The overall U.S. Assisted Living Facility market is projected to grow at a Compound Annual Growth Rate (CAGR) of 8.69% from 2025 to 2033, confirming the high-growth nature of the market in which these units compete. The demand driver is clear, as the U.S. Census Bureau projects the 80+ population will grow 48% between 2025 and 2030.
National HealthCare Corporation's current footprint in this area, as of August 1, 2025, includes a mix of owned/leased and managed properties:
| Facility Type | Number of Communities (As of Aug 1, 2025) | Total Units (As of Aug 1, 2025) |
| Assisted Living Communities | 26 | 1,413 |
| Independent Living Communities | 9 | 777 |
The recent acquisition of White Oak Management, Inc. on August 1, 2024, immediately added to this portfolio, bringing in 48 Assisted Living units and 302 Independent Living units. This investment reflects the need to increase market share quickly in these growing markets.

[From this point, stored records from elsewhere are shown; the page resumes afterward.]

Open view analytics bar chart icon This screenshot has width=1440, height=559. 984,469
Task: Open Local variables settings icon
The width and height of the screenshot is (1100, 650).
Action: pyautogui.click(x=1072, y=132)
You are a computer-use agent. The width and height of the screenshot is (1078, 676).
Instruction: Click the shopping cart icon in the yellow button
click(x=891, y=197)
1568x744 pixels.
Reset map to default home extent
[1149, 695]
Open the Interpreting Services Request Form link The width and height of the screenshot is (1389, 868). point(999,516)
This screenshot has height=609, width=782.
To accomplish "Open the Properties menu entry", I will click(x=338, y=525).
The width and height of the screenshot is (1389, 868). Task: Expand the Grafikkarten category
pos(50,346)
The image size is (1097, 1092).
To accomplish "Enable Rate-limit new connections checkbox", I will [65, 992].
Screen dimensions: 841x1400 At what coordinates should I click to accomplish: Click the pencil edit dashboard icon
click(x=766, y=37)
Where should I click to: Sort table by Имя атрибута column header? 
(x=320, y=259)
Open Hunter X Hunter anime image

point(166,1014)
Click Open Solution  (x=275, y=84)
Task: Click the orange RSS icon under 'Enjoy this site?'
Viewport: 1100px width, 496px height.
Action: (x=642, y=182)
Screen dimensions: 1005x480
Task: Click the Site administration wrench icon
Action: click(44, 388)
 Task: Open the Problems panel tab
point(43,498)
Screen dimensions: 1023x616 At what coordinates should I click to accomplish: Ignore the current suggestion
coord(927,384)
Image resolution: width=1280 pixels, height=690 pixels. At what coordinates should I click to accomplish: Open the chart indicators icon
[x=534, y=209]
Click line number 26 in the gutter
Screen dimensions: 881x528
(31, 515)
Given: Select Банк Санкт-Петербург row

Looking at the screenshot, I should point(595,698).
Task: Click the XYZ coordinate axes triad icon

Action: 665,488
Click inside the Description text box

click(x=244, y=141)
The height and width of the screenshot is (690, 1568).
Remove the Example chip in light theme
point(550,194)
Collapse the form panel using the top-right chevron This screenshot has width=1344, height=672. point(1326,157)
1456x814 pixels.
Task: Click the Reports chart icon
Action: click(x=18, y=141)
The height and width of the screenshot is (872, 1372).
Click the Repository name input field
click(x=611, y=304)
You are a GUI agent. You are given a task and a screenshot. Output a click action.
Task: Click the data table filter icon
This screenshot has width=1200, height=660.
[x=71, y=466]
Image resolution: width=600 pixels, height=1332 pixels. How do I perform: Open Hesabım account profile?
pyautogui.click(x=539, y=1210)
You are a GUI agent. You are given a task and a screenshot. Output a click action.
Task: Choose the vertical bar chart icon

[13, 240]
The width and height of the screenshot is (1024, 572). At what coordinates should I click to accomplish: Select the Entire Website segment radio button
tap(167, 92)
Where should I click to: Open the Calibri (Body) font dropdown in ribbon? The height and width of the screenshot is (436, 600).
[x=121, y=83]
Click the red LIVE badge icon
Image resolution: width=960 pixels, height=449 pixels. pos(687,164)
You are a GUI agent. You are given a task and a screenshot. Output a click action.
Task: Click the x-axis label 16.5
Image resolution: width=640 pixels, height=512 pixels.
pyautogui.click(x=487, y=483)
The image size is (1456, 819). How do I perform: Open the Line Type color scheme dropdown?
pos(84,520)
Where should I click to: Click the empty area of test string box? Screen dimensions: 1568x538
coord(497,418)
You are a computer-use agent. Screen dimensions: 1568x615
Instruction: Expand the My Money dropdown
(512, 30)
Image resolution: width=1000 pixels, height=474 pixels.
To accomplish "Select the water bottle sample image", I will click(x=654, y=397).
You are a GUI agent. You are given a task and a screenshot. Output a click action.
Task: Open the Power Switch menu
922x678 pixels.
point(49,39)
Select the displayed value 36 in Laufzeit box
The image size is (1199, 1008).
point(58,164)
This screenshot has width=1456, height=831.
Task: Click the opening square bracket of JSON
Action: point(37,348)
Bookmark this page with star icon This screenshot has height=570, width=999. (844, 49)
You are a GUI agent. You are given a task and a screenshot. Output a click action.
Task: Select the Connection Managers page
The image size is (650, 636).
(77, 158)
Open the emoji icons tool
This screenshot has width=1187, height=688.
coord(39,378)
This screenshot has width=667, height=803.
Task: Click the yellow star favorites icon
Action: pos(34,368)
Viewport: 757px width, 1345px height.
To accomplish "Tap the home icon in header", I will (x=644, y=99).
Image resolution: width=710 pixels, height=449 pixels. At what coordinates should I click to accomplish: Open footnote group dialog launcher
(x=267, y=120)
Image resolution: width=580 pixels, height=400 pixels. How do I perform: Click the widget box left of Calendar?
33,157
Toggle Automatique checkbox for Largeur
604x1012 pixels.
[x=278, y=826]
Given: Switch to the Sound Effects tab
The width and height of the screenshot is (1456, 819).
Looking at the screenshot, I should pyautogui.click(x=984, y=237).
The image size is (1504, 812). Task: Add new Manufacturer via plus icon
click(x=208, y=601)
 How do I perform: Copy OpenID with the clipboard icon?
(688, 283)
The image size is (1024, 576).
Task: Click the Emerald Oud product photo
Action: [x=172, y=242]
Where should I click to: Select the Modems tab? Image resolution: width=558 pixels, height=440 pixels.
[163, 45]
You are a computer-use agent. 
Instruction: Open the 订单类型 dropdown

The operational performance of National HealthCare Corporation's existing facilities shows positive momentum, which is critical for these Question Marks to transition successfully. For the third quarter of 2025, same-facility net operating revenues increased by 8.7% year-over-year. However, the need for capital expenditure remains a key factor for these assets.
The capital intensity required to maintain competitiveness and boost occupancy in these localized markets is substantial. The strategic focus must be on rapid market share gains, as these units consume cash while awaiting full market discovery. Key operational metrics that influence the success of these Question Marks include:
- Same-facility net operating revenue growth for Q3 2025: 8.7%.
- Assisted Living units added via White Oak acquisition: 48.
- Independent Living units added via White Oak acquisition: 302.
- Total Assisted Living Communities operated as of August 1, 2025: 26.
- Total Independent Living Communities operated as of August 1, 2025: 9.
Success hinges on the ability to effectively price services against local competition while securing the necessary capital investment to modernize facilities, thereby driving occupancy above the national senior housing average of 88.1% seen in Q2 2025.